> [WHAT THIS TASK INVOLVES]
Resume the personal blog post about a long walk for diabetes and a TV episode on a mother with cancer, continuing from its last sentence.

I continue my review of my little walk to promote activity to control or prevent diabetes during the past four months. Most of that time I spent with my son. Today, I'm waiting out this four days of rain with my sister and her "party B." We have just finished watching "The Big C", the first two episodes. Let's put aside that after walking for these months all day almost every day miles and miles I now feel, "useless as teats on a boar hog", and focus on the second episode where the woman who has cancer is wanting to spend the summer with her teenager instead of allowing him to go to a six week soccer camp. The boy (no one) has not been told of her condition. The last scene of the episode has her getting a blanket and pillow out of the closet and going to her sleepimg son's room to sleep close to him on the floor.
I can very much relate with her wanting to lay near her grown boy, to listen to him breath as he slept, just as she had enjoyed that simple pleasure when he was an infant. Life is short so don't let a life ending disease be the reason to be close. I will ever be grateful to have spent time watching my grown child and listen to the rhythm of his breath, even smell his teenage odor. Tomorrow I may be gone.

> [LISTED RECORDS]
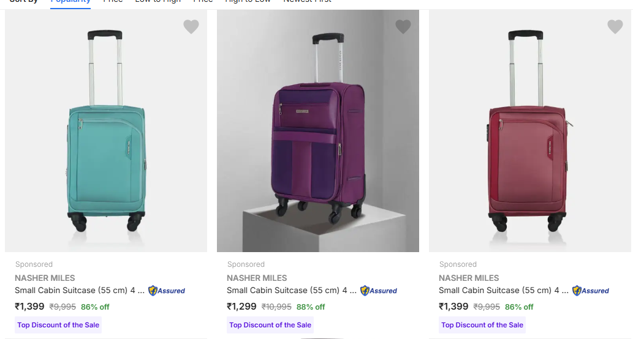
Task: Add teal suitcase to wishlist via heart
Action: [191, 27]
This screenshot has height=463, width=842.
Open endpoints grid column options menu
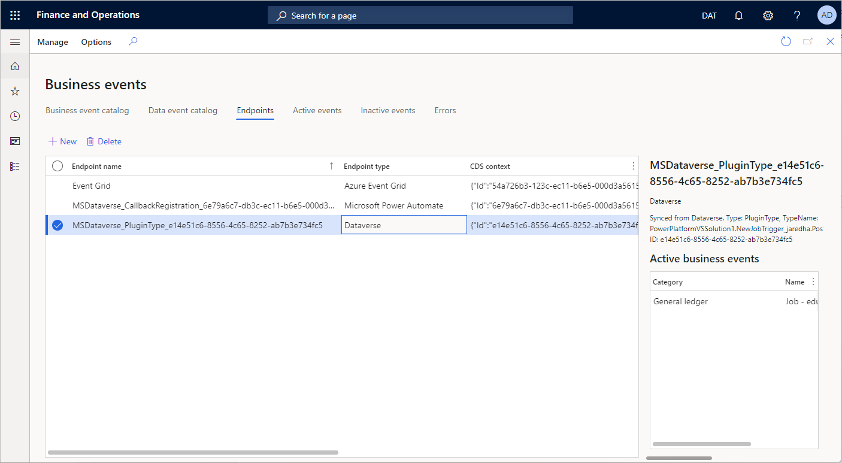[634, 166]
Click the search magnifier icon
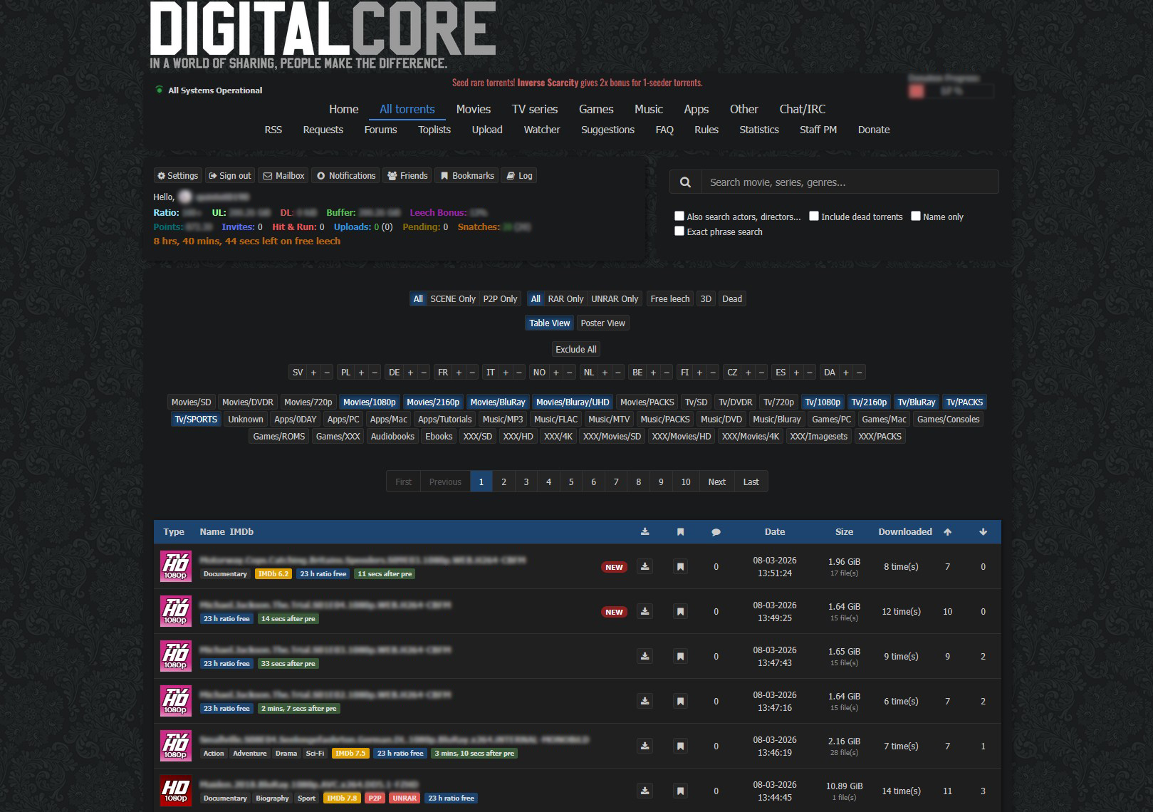Viewport: 1153px width, 812px height. (685, 182)
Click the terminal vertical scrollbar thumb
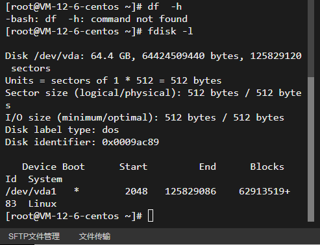Screen dimensions: 320x245 point(311,149)
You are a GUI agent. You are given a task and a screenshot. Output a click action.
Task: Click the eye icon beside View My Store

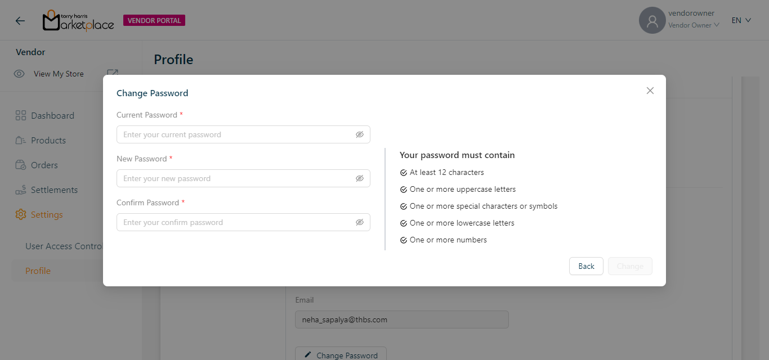click(19, 74)
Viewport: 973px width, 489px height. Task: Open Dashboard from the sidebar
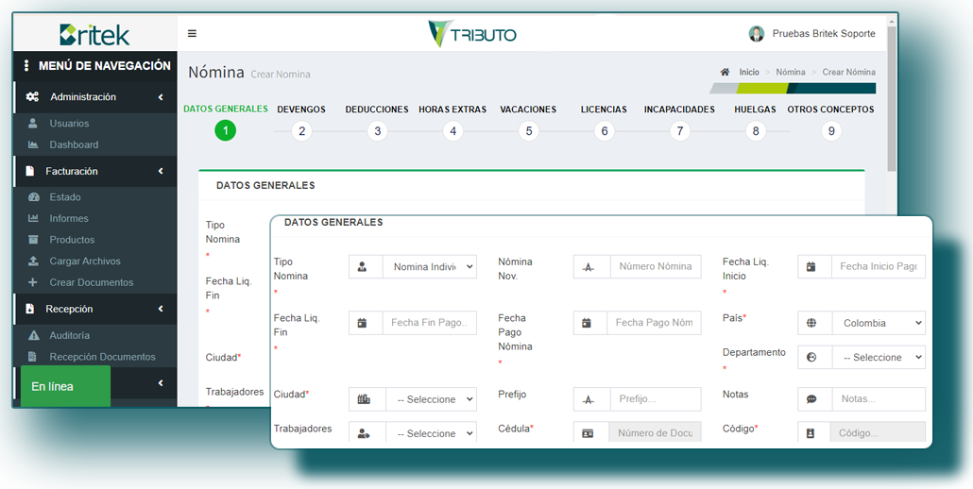(74, 144)
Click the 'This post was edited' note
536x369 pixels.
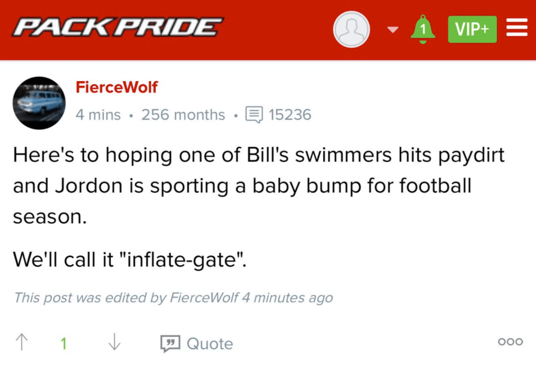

> [TASK ANSWER]
During our walk we were stopped by an elderly man, I told him of our journey, he broke down and shared he had lost his wife ten days before and said I should hug my son everyday because tomorrow I my not get the chance.
I asked my sister if we could watch something next that didn't make me cry. Then I received a phone call from a woman who I met my first week on the road who asked that I stop through to meet a friend of hers who is heavy and has been told she is pre-diabetic but is not concerned, her family is full of diabetics and she is just waiting until she has to take medication to add to her poor diet and lack of activity. I'll go where no doctor has been able to convince her to go, walking for her health. Wish me luck. And this is my rain day- watch movies day.